After he passed, I hoped to never visit that building again. Unfortunately, that wasn't an option, as my grandpa (Poppop) ended up spending the last years of his life there. He started having symptoms of the disease while I was in college. I didn't realize the extent to which Alzheimer's can progress, until I started noticing just how much he was disappearing each time I'd see him. Looking back, I regret not making a greater effort to frequently visit. By the time I graduated, the man I had known my whole life no longer existed in the same sense. He still maintained his mannerisms but wasn't the same Poppop I grew up beside. This whole process was infuriating as there was nothing anyone could do to change the outcome. I held onto the memories of the good times and vowed to remember him as the awesome grandpa he was.
During his progression, I had the opportunity to meet Alyssa's grandparents. Her Grandma Sue had started having similar memory challenges as Poppop. It pains me to watch as the process repeats itself, remaining helpless to stop it.

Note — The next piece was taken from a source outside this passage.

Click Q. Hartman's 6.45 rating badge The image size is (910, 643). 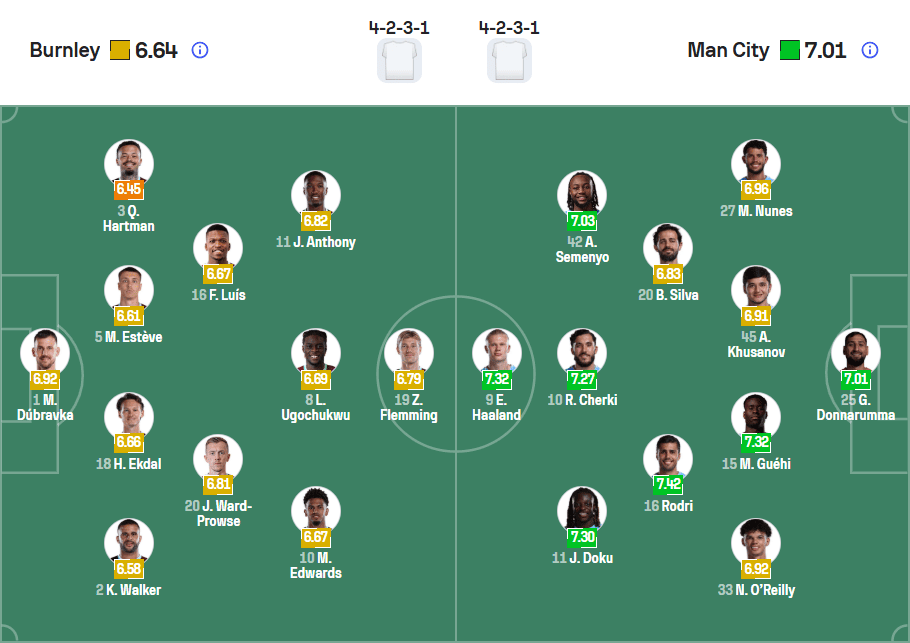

Watching Alyssa and family reminisce about what Grandma Sue would've loved or how great her style was furthers my desire to have known her before Alzheimer's.
Before someone else I know develops this disease, I've decided to help do something about it by joining the Ride to End ALZ. I was introduced to this event by my uncle Jeff and his guidance helped me complete the ride last year. This is the second year I am participating and I couldn't be more excited. Please consider supporting me in this five day journey across Virginia (extra challenge) and South Carolina, anything helps! Although I am not typically very active on social media, I plan to provide updates at the end of each day to keep everyone who supports me in the loop.
Thank you for your support,
Cobie
Cheer Me On!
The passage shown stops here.